> MATERIALS PROVIDED
******

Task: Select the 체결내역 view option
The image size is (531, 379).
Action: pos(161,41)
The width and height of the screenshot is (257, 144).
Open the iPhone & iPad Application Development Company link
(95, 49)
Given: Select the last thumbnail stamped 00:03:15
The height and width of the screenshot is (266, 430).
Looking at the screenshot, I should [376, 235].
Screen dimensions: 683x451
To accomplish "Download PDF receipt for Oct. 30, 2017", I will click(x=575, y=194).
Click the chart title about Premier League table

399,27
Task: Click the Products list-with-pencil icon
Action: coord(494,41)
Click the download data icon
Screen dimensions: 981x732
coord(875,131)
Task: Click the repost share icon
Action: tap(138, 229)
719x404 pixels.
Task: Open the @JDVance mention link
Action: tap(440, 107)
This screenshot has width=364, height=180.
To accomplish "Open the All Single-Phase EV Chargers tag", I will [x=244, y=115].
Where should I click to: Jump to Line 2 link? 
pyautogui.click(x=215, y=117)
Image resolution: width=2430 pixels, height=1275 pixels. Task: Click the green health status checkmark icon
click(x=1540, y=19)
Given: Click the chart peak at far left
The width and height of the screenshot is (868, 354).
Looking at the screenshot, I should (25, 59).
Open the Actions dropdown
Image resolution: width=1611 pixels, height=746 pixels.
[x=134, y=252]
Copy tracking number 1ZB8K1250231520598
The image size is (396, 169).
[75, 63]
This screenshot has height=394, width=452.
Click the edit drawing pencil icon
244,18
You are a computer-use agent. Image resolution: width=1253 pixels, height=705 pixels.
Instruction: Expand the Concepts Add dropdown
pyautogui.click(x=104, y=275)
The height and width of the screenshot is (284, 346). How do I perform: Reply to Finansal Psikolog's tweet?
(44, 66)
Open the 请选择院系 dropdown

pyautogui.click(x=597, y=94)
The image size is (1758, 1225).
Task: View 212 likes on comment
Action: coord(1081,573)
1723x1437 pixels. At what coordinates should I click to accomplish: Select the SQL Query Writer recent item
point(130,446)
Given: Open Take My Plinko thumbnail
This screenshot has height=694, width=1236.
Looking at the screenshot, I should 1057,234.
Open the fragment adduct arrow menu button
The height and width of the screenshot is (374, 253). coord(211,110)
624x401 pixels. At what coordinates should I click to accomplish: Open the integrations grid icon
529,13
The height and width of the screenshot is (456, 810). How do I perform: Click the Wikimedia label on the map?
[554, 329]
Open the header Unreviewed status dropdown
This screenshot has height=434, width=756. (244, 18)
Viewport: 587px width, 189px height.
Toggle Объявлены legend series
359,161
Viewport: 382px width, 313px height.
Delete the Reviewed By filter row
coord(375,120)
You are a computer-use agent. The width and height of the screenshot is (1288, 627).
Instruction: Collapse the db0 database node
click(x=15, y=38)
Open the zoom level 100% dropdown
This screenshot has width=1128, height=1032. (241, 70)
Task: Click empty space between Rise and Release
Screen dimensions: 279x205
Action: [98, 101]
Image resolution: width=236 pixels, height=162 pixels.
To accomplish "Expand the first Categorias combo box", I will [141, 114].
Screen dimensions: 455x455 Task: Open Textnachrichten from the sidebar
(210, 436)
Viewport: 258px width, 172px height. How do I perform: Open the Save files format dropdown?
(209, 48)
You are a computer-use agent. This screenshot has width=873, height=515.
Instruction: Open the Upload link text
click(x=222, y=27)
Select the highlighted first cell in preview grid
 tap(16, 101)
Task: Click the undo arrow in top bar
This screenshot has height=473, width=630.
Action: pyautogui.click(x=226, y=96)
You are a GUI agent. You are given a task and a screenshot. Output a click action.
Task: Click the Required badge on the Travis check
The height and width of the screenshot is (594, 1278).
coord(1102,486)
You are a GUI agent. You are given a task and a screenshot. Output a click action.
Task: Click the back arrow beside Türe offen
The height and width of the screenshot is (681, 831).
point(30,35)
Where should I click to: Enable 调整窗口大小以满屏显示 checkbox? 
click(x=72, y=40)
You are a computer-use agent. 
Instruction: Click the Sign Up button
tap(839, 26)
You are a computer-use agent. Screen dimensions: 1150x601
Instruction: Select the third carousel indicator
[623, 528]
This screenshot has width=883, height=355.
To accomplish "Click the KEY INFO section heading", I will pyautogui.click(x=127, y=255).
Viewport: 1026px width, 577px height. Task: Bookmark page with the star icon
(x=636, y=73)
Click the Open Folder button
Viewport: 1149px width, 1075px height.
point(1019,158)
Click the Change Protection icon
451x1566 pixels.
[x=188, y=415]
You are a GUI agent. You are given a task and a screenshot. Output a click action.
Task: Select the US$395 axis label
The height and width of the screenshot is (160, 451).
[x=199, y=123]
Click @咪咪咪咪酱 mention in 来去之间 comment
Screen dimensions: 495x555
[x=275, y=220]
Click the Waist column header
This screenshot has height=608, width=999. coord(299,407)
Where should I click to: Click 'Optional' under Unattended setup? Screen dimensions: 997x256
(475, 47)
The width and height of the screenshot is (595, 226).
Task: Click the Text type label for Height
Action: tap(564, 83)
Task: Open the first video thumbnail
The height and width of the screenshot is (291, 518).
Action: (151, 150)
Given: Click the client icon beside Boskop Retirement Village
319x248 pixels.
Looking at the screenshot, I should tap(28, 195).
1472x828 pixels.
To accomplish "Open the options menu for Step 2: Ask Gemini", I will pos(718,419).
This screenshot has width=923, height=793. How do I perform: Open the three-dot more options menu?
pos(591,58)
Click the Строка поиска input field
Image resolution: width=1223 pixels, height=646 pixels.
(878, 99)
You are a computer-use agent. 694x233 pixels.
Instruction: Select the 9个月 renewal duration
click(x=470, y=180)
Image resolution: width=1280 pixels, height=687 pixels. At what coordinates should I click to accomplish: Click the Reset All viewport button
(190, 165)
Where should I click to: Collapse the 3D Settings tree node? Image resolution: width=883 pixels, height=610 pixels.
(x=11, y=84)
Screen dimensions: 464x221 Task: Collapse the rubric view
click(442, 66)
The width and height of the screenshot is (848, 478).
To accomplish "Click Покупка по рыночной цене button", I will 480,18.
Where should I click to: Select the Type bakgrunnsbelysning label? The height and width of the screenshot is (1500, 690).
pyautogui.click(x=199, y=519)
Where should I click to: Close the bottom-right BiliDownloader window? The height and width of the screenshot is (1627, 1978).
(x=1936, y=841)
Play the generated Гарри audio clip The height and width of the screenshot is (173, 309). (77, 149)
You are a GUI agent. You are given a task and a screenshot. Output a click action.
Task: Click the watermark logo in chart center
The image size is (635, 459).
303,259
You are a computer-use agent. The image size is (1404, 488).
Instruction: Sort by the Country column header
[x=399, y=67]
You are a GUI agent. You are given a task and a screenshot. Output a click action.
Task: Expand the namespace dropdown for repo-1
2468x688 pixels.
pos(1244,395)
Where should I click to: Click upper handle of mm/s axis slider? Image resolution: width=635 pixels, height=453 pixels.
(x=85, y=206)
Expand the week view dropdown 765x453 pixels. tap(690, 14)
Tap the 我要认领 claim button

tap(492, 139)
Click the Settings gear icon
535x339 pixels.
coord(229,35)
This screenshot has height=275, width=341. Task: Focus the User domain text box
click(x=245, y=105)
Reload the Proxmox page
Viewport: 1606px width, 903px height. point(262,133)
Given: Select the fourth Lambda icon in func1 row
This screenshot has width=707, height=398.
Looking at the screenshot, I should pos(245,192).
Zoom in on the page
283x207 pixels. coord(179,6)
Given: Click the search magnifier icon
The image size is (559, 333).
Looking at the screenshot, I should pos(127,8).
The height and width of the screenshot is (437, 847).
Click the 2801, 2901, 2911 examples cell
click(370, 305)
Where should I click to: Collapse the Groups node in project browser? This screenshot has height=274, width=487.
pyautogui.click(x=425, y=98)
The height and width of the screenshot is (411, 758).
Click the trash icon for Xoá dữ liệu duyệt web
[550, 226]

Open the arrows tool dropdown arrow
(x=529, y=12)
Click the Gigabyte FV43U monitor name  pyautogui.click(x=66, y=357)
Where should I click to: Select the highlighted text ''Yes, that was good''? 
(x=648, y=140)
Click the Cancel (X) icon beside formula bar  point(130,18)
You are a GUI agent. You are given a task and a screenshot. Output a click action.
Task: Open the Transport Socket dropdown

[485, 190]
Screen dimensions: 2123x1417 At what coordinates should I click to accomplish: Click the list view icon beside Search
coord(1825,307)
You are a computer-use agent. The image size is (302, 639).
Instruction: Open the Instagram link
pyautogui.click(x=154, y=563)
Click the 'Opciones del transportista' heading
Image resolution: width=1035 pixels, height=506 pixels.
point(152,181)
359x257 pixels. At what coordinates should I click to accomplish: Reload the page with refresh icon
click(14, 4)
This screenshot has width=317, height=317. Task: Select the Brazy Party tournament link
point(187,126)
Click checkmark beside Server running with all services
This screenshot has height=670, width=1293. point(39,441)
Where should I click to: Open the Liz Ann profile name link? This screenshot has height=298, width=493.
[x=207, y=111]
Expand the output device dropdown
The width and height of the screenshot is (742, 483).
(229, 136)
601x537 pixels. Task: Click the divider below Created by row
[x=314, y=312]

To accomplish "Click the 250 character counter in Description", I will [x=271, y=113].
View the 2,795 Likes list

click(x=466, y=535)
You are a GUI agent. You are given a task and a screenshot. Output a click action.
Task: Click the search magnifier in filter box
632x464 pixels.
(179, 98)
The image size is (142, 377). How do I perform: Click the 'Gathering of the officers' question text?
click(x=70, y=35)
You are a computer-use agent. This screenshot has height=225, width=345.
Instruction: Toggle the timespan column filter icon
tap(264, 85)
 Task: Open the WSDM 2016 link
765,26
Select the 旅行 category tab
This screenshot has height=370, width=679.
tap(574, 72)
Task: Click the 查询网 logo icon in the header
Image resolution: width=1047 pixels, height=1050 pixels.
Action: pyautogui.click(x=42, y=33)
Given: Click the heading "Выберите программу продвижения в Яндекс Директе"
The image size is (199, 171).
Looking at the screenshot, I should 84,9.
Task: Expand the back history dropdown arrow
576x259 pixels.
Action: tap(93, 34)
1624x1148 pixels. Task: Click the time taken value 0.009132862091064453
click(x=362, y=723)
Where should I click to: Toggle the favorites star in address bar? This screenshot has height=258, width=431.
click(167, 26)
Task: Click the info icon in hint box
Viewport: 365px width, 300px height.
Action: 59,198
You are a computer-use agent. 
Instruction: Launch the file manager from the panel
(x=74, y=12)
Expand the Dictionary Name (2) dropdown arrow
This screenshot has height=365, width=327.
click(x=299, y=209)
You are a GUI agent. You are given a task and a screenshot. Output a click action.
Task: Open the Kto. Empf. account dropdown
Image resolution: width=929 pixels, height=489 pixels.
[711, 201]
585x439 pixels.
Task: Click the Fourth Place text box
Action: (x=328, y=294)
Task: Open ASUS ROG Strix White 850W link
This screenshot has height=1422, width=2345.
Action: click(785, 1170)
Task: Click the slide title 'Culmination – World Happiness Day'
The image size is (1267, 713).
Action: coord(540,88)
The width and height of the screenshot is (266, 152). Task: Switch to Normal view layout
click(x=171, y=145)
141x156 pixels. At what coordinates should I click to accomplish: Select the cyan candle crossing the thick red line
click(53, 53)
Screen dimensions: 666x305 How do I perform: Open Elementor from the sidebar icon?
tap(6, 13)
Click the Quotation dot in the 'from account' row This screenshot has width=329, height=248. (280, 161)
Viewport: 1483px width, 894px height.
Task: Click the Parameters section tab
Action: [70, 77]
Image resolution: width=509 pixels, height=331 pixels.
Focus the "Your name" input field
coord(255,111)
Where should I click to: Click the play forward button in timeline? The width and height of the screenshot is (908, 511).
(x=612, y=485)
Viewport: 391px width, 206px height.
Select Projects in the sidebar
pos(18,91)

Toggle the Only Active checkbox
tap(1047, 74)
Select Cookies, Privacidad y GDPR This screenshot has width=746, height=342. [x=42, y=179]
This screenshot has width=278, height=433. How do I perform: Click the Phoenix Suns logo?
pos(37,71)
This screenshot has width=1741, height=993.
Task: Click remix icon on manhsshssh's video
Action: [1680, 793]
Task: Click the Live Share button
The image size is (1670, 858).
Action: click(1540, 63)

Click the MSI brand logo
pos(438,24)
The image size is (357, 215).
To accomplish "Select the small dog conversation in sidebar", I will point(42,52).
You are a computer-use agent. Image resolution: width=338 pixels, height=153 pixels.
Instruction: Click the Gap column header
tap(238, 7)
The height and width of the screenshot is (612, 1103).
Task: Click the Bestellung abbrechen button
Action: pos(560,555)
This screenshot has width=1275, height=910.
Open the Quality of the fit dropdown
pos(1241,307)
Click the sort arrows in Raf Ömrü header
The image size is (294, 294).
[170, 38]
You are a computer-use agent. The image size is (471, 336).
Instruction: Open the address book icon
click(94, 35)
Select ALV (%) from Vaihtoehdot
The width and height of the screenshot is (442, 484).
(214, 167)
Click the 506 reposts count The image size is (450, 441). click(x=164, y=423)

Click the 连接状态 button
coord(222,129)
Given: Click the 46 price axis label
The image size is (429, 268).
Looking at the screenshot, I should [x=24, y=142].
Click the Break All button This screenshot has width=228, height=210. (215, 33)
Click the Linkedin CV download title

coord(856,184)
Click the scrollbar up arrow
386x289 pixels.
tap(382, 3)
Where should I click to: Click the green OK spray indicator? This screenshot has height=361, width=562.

******

> THE REQUEST
Rewrite the items from the line that has "601x537 pixels. Task: Click" through the line that has "Action: tap(93, 34)", replacing "magnifier" with "magnifying glass" and leaving everything else as it is.

> FINAL RESULT
601x537 pixels. Task: Click the divider below Created by row
[x=314, y=312]

To accomplish "Click the 250 character counter in Description", I will [x=271, y=113].
View the 2,795 Likes list

click(x=466, y=535)
You are a GUI agent. You are given a task and a screenshot. Output a click action.
Task: Click the search magnifying glass in filter box
632x464 pixels.
(179, 98)
The image size is (142, 377). How do I perform: Click the 'Gathering of the officers' question text?
click(x=70, y=35)
You are a computer-use agent. This screenshot has height=225, width=345.
Instruction: Toggle the timespan column filter icon
tap(264, 85)
 Task: Open the WSDM 2016 link
765,26
Select the 旅行 category tab
This screenshot has height=370, width=679.
tap(574, 72)
Task: Click the 查询网 logo icon in the header
Image resolution: width=1047 pixels, height=1050 pixels.
Action: pyautogui.click(x=42, y=33)
Given: Click the heading "Выберите программу продвижения в Яндекс Директе"
The image size is (199, 171).
Looking at the screenshot, I should 84,9.
Task: Expand the back history dropdown arrow
576x259 pixels.
Action: tap(93, 34)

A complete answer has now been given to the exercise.